The proposals are a sharp reaction to word -- still unofficial -- that city tax revenues have continued a dramatic decline over the last three months. Villaraigosa and the council have already tried to close this year's budget gap by imposing furloughs, rolling back salaries and cutting some city services.

Since then, the budget crisis has moved into even more treacherous territory, with officials openly worrying about their ability to pay normal operating expenses over the rest of the year.

Without any cuts, the deficit is expected to grow to $1 billion by 2013-14, according to official projections.

"The threat of bankruptcy is real," said Parks, who heads the council's Budget and Finance Committee. "How likely it is depends on how well we manage things over the next few months."

When the Coalition of L.A. City Unions agreed to an early retirement program months ago, its leaders secured a pledge of no layoffs and furloughs over the next two years. But that promise left the layoff door open if tax revenues dropped by $100 million in a single year. That threshold has now been crossed, council members said Wednesday.

Coalition spokeswoman Barbara Maynard said city leaders should not demand another round of salary negotiations until they have tried alternatives that have already been offered by her group, which represents 22,000 city employees. Maynard said 3,000 city workers applied for early retirement but only 400 have yet left the payroll.

"They are exacerbating their budget problem by not moving their people out quickly," said Maynard, adding: "The city bureaucracy has been very slow in implementing these savings."

The draft letter obtained by The Times calls on City Administrative Officer Miguel Santana to look at a number of ways to reduce salaries and retirement costs. It also urges him to prepare for "no less than 1,000" job cuts and to plan for offering early retirement to an additional 300 employees.

The city's mechanism for imposing layoffs is slow and byzantine -- unless officials decide to target only those workers who have been recently hired and are at the bottom tier of the workforce.

A seniority system allows older employees to bump younger ones out of their jobs; the process -- known as cascading -- can take months.

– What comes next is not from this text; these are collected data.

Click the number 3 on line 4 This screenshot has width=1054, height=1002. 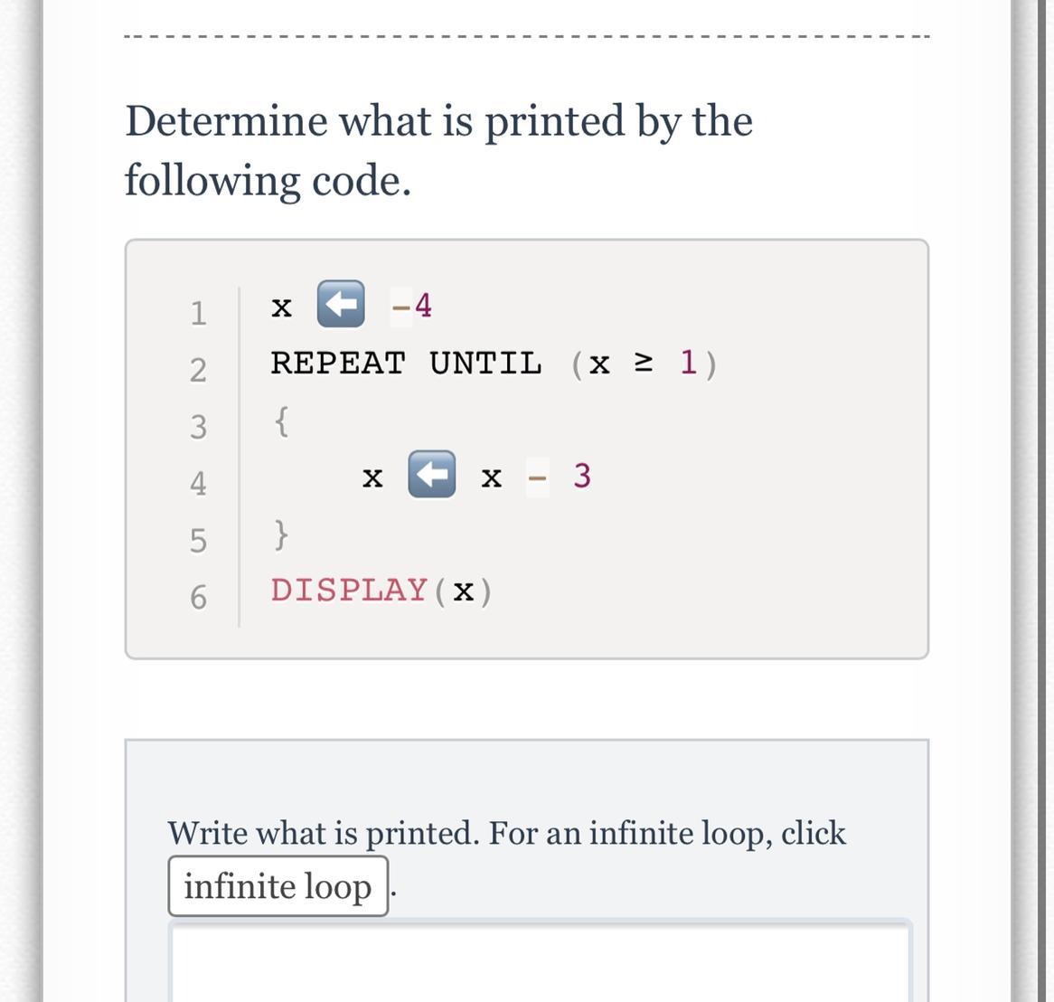click(582, 475)
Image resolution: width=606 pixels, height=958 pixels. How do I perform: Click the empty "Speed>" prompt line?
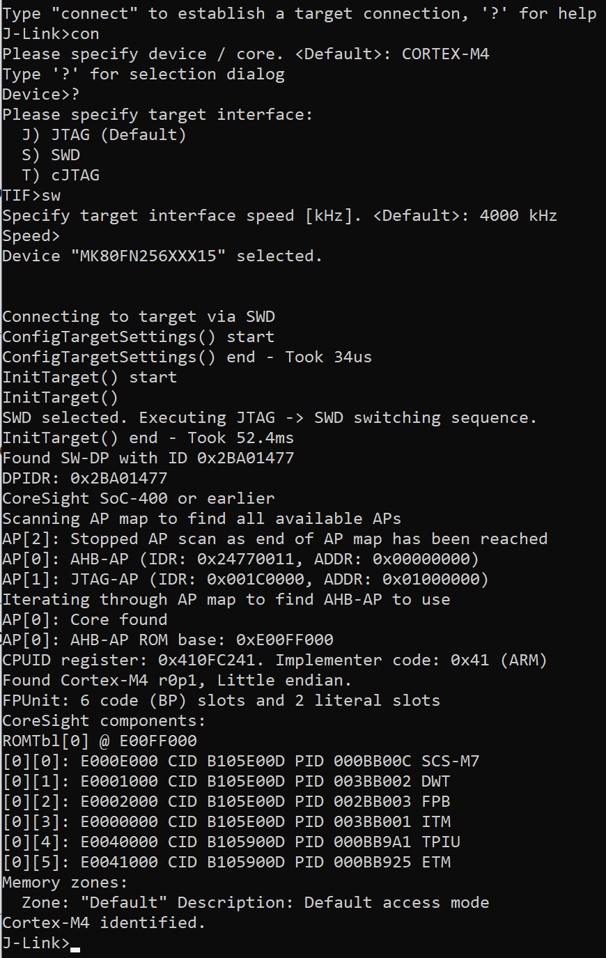pos(31,236)
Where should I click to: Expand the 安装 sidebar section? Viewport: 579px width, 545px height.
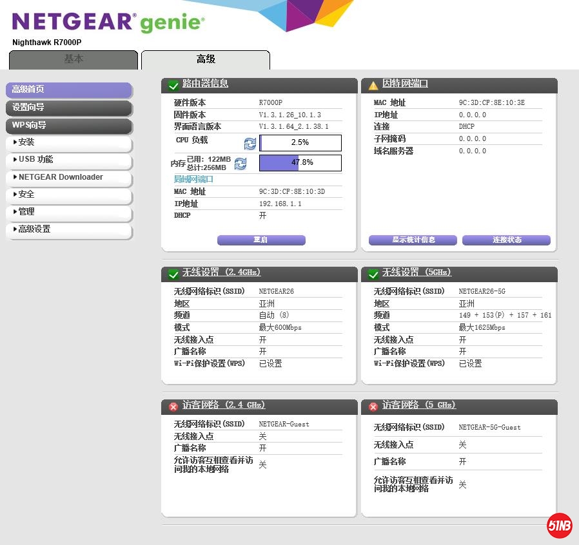pos(68,142)
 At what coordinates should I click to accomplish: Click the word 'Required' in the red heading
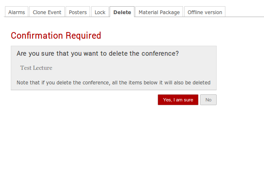(83, 36)
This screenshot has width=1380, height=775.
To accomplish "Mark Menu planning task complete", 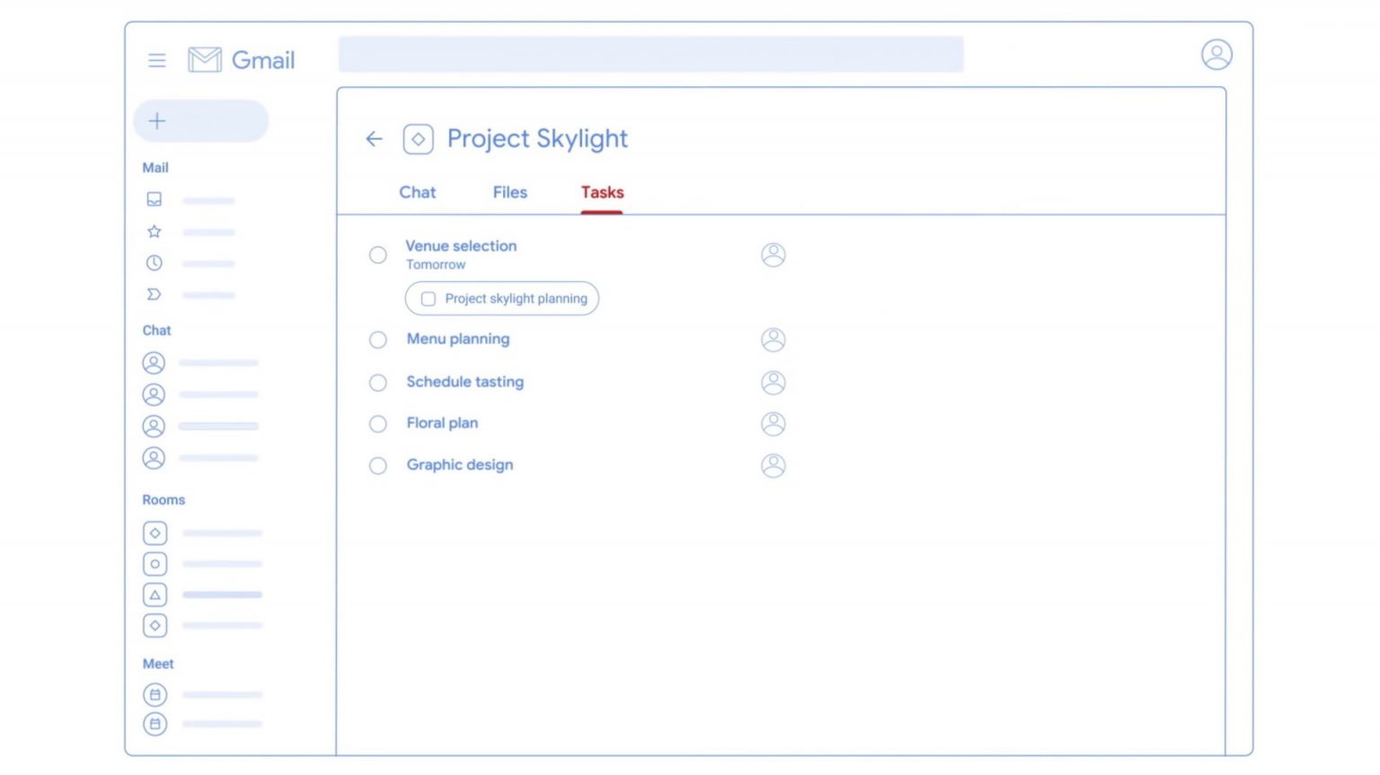I will click(x=378, y=339).
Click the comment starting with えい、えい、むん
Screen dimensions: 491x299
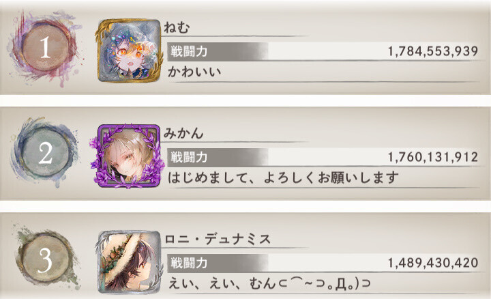coord(269,284)
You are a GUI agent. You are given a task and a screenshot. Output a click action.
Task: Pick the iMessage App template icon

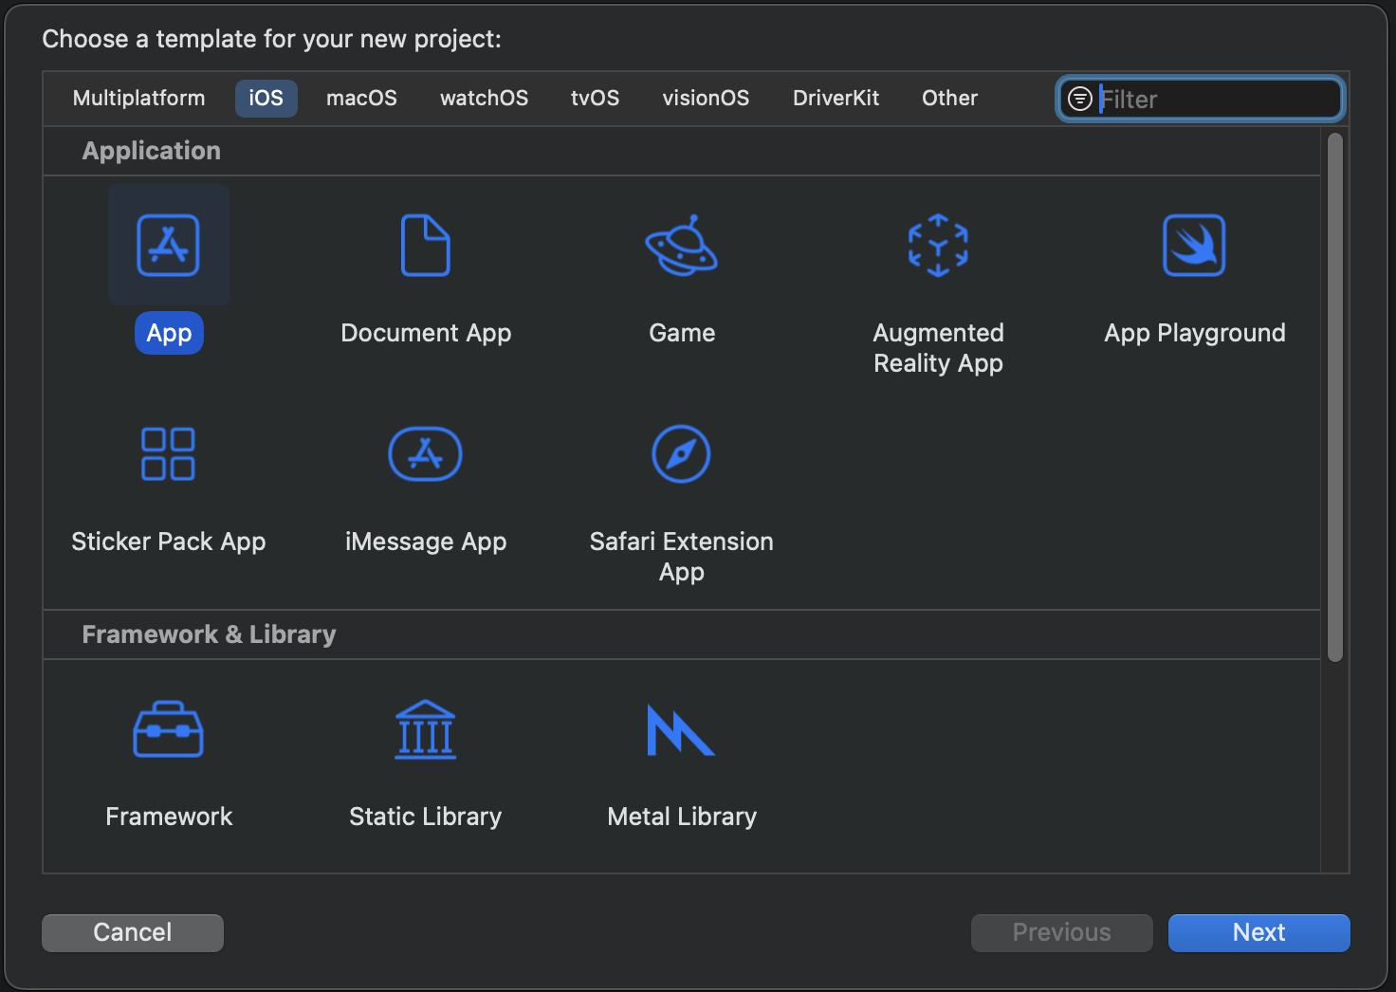(x=425, y=454)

To get through the next 5 1/2 months, Villaraigosa and council leaders will probably need to tap the city's emergency reserve to close such a large shortfall. Yet if they do, Wall Street could downgrade the city's weakened credit rating, a move that would increase the cost of borrowing necessary to keep paying the city's bills.

"Depleting the reserve fund is a huge problem," City Controller Wendy Greuel said.